人も車も家も街もすべてがのみ込まれてしまった(C)AFP=時事

 

 2004年12月クリスマスの翌朝、スマトラ沖の巨大地震により生じた津波がスリランカ南岸を襲う。海岸のホテル滞在中の経済学者ソナーリ・デラニヤガラは、一瞬にして夫のスティーブと2人の息子ヴィクとマッリ、そして両親をうしなった。

 本書『波』(ソナーリ・デラニヤガラ著 佐藤澄子訳、新潮社)は、その後8年間、彼女が回想というよりも、むしろ目の前に見、声を聴き続ける、亡き家族とのやり取りの日々を描いたものである。

 彼女の最初の反応は自殺することだったが、夜も昼もそばにいる献身的な友人たちが彼女を護った。

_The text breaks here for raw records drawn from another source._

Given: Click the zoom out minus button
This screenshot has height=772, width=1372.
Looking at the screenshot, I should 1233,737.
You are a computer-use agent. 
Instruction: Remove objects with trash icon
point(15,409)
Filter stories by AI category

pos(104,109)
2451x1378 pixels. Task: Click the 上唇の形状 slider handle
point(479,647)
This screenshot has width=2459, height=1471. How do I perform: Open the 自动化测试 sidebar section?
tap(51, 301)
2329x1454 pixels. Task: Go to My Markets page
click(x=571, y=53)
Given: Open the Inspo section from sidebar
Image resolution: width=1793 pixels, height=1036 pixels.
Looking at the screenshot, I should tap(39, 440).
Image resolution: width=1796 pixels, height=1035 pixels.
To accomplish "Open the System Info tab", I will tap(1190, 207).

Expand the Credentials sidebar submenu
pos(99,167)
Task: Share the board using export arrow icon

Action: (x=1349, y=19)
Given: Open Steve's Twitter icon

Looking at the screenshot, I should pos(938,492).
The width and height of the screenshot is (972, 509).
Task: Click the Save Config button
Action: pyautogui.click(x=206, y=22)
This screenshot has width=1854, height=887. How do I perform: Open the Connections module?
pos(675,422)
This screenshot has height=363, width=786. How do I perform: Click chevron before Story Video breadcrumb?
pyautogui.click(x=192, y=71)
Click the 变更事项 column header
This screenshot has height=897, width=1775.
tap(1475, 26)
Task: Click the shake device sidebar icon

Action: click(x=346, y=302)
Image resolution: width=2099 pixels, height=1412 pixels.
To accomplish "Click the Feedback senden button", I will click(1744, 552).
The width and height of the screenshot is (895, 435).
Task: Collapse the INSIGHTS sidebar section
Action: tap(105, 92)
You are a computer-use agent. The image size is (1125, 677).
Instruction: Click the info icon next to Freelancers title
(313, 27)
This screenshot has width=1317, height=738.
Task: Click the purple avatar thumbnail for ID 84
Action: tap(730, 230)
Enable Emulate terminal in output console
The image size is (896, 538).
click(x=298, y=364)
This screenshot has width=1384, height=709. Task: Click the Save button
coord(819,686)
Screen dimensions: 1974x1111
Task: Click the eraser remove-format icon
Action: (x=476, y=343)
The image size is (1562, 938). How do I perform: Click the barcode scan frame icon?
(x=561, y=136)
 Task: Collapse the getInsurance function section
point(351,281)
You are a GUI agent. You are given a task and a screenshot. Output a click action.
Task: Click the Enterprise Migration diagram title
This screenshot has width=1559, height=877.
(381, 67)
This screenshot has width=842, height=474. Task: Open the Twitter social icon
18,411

次いでアルコールをがぶ飲みし、酔っぱらい、睡眠薬を飲み、黒いミミズが何百匹もぞろぞろ這ってくる幻覚を経験した。

新潮クレスト・ブックス、2160円

 2年たち、夫の勤めていた研究所が開いた彼の追悼講義に出席する。気づくと、彼と一緒に映画を見ていた想い出にふけっている。「映画は7時からよ。さあ、もう行かないと、スティーブ」。

 3年たった春、友人の車に乗せられて、イギリスの田舎道の穏やかなカーブを走っている。ここでもスティーブがハンドルを握り、息子たちはうしろの席にいる気持ちになる。うしろの席から声が聞こえる。「ママ、明日は学校のある日?」思わずうしろを向く。